We played three games at Jenna's baking party. The first was a pass-the-parcel variation, involving a series of small gifts rolled into a ball with paper streamers. You can read about the original idea here. I saw it and loved it, and went shopping for toys to make ours. We wanted the kids to have some nice toys they could actually play with, even if they weren't baking-related, so we picked things like Playmobil, Hexbugs, Squinkies, Mighty Beanz, flashlights and craft items. Interestingly, pass-the-parcel is a very well-known game in Singapore, but there, it often involved "forfeits" rather than gifts. Each layer of the parcel had written on it, a task that might require the player to sing a silly song, perform an acrobatic feat, or something worse. The last layer of the parcel had no task and it unwrapped to reveal the actual gift, which the lucky player could then keep.
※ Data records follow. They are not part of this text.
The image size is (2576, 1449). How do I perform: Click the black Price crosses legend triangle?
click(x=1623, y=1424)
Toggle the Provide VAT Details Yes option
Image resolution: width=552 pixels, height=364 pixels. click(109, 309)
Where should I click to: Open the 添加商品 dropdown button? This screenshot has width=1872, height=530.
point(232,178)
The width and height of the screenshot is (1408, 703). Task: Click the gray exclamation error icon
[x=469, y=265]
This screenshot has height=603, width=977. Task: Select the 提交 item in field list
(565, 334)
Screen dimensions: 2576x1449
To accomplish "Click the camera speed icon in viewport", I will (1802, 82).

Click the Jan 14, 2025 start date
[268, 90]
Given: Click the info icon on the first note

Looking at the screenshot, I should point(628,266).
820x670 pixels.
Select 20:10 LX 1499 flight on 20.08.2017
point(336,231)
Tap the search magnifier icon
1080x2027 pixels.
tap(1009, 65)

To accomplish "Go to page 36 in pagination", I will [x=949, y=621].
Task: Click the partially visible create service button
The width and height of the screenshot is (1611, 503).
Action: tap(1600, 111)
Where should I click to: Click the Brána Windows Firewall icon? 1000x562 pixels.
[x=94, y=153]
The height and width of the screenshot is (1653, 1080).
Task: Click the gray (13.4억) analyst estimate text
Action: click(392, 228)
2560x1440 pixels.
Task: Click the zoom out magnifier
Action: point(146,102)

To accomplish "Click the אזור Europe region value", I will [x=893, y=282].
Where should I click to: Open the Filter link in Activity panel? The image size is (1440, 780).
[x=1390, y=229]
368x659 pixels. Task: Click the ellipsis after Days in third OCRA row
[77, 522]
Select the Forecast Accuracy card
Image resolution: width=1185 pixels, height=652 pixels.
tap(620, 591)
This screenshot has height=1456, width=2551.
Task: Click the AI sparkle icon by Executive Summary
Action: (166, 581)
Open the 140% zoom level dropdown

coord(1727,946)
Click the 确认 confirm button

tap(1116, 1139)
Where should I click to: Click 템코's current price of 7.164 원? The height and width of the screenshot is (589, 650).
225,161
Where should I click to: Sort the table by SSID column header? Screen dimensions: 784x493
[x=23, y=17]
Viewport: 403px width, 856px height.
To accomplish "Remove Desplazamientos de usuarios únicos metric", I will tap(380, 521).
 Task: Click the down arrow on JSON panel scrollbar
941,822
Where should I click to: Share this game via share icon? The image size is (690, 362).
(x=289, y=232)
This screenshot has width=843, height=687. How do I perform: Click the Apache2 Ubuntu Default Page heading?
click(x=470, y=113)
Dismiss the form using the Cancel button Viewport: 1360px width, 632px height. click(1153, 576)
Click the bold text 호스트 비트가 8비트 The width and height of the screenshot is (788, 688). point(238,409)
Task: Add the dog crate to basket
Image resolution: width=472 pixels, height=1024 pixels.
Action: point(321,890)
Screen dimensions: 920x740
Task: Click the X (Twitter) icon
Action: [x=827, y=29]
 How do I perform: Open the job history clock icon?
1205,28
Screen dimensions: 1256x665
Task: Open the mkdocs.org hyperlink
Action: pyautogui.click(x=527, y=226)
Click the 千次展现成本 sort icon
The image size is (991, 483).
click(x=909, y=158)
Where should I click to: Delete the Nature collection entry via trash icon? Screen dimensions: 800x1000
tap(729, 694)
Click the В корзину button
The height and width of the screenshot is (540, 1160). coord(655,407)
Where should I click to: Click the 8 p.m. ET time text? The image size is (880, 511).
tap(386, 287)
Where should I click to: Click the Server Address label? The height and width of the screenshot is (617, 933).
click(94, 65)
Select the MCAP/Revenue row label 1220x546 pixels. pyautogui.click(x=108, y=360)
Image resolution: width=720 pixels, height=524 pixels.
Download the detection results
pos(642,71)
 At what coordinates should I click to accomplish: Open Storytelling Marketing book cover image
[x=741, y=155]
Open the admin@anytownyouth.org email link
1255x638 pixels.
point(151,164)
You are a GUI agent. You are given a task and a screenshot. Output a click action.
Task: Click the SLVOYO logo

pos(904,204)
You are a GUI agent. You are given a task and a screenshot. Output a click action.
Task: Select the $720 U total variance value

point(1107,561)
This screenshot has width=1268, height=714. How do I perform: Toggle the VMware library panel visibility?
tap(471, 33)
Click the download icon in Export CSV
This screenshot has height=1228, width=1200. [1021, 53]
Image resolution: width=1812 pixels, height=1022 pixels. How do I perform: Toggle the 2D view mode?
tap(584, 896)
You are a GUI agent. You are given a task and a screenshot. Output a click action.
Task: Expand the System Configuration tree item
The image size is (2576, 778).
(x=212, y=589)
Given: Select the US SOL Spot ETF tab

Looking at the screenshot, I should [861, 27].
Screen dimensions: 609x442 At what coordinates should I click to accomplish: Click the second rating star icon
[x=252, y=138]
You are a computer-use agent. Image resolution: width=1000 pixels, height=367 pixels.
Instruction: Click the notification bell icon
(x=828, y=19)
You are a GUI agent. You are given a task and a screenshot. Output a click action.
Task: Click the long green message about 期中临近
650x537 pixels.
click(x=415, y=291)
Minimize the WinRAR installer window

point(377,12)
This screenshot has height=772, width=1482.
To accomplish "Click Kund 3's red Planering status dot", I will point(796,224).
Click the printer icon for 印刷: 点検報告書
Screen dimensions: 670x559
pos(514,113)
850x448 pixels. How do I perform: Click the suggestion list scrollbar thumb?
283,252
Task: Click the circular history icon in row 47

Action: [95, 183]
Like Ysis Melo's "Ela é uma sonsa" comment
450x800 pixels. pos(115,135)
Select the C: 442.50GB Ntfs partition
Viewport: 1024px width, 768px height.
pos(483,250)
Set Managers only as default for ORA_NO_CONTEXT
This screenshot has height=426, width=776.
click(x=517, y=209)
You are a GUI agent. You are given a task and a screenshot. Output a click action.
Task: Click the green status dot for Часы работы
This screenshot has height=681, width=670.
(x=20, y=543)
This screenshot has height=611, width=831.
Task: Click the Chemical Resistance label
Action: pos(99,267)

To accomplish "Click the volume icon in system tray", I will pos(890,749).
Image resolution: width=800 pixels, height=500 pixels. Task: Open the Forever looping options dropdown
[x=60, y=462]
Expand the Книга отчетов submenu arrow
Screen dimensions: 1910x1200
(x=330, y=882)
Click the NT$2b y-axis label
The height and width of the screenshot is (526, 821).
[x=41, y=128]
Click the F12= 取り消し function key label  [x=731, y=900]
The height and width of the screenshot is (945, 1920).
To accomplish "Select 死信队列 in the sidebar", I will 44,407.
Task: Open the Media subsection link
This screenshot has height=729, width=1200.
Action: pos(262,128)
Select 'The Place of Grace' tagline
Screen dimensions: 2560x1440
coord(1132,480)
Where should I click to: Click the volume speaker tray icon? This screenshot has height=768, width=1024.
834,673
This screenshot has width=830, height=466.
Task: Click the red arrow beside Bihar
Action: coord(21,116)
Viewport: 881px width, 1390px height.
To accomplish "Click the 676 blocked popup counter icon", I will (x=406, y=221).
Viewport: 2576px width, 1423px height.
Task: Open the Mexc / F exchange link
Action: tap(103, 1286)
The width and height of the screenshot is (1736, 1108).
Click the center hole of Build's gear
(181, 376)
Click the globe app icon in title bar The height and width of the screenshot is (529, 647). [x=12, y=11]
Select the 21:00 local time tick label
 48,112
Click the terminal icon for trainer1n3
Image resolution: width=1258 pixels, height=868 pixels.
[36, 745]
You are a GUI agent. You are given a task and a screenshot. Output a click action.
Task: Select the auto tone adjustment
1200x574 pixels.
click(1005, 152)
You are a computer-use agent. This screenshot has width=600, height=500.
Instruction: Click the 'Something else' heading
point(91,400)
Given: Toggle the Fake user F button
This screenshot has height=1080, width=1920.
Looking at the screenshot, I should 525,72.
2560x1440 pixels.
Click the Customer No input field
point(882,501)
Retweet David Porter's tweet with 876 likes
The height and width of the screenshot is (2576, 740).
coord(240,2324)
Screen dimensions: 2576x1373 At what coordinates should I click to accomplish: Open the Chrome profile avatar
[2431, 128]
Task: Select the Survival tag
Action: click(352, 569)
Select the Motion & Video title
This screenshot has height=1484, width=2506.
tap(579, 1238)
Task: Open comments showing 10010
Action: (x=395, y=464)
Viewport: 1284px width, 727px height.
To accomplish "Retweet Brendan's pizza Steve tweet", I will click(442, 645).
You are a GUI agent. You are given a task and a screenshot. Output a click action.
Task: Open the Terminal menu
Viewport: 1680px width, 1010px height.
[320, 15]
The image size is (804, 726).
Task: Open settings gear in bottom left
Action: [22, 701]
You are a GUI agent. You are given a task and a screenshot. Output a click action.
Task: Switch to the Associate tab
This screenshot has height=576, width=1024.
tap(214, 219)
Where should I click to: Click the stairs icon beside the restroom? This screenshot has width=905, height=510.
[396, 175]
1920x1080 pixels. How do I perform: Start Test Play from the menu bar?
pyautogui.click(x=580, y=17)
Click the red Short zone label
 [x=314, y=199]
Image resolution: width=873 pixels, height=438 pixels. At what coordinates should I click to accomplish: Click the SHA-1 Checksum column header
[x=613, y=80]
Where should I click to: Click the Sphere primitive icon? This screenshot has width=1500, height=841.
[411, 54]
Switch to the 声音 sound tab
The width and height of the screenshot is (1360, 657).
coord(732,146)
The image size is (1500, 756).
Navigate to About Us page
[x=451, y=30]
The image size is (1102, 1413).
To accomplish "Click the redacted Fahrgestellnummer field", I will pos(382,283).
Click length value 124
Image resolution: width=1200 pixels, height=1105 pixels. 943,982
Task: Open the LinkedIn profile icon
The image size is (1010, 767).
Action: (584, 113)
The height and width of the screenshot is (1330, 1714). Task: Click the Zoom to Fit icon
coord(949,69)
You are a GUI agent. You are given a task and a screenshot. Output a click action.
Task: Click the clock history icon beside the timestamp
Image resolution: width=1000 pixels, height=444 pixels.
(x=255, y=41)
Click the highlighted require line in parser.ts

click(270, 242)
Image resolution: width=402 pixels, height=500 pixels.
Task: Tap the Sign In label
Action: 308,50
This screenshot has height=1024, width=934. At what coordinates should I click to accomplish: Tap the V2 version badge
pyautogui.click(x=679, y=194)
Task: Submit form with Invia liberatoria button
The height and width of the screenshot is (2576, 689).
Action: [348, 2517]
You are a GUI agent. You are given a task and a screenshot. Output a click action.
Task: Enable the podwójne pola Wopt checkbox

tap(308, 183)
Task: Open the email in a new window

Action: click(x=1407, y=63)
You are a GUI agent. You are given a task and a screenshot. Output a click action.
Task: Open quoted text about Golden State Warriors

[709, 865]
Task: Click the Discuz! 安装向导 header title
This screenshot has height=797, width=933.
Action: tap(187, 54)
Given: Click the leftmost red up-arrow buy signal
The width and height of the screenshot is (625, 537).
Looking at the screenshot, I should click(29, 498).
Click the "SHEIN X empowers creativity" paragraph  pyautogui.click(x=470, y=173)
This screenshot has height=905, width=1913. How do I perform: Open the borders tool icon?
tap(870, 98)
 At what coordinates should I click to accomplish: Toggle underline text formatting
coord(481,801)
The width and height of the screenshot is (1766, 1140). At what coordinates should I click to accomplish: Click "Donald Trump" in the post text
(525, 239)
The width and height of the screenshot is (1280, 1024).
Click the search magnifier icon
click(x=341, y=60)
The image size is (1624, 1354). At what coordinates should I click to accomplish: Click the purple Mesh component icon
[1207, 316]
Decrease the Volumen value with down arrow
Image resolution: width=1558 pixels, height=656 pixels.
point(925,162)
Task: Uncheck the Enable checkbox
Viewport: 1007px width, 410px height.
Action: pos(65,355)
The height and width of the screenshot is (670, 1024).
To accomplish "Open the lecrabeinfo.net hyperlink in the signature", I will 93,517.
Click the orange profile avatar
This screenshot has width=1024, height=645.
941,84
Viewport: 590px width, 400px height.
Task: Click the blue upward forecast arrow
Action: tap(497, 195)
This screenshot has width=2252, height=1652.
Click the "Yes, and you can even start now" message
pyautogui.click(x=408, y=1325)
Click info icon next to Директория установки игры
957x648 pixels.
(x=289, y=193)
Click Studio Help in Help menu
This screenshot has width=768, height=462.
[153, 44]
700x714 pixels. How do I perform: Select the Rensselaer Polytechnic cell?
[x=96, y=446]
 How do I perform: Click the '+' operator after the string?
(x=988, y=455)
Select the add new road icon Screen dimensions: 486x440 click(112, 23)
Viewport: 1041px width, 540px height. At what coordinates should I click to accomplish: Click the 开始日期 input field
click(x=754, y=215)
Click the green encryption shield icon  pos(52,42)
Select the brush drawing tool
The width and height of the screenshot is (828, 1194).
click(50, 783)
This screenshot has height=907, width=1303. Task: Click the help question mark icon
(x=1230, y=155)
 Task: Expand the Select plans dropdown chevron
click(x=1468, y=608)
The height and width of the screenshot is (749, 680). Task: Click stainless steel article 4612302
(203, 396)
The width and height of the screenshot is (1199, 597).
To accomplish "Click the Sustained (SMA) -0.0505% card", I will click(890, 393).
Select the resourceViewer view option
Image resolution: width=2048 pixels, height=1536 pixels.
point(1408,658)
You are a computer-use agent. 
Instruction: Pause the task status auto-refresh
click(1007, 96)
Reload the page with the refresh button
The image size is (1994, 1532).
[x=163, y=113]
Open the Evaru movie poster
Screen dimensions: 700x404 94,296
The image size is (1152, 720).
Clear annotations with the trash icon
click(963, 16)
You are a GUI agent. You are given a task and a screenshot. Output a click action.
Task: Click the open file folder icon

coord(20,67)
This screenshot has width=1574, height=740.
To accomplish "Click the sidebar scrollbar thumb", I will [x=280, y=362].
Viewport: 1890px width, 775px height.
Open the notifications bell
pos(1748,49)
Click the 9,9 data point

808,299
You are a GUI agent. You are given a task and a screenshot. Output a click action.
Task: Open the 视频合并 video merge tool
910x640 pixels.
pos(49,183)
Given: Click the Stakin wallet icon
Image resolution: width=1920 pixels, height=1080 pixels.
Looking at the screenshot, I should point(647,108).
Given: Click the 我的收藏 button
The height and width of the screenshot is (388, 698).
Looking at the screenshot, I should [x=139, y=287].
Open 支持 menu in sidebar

I never understood why these awful tasks were called "forfeits" - perhaps because they resulted in players forfeiting their composure or otherwise losing in a way that was opposite to gaining a prize. I dunno.
The second game was a team one involving cookie cutters - because we have so many of them in our house! One of the big challenges of doing parties has always been to make them enjoyable for kids of a range of ages. Kate, for instance, may secretly think she's a first-grader, but she really isn't and we wanted games that would be fun for 3-year-olds as well as their 8-year-old friends.
For this game, we counted out our cookie cutters, divided them into two equal batches, and traced the outlines of each batch on a big sheet of paper. Obviously the two sheets might not be identical, depending on which cutters you had
The kids were divided into two teams so that their ages were as fairly distributed as possible. All the cookie cutters were dumped in the middle of the room and each team was given one of the big game sheets. The object of the game was to be the first team to match their shapes with the correct cookie cutters from the pile.
Easy! Even 3-year-old Kate loved it. And we got to see some nice sharing and helping going on between the teams e.g. "That's my bat. Here, I've got your teacup. Let's trade." Very cool.
Everyone won something, but the winning team got to be first in line to pick the prizes. Just to up the fun-and-color factor a bit, I put their prizes behind a cupcake board:
I first saw the idea here, initially from here, and loved the circles. Our version is just sprinkles on a giant cardboard cupcake, which Emily got to color.
The back is just mushroom cartons (the trays mushrooms come in at the supermarket) taped behind circular holes that are framed with tissue paper.
The kids punch their fists through a hole of their choice and claim a baking-related prize (cookie cutter, sprinkles jar or something similar).
So the prize ceremony was, in some ways, a game unto itself. The more, the merrier!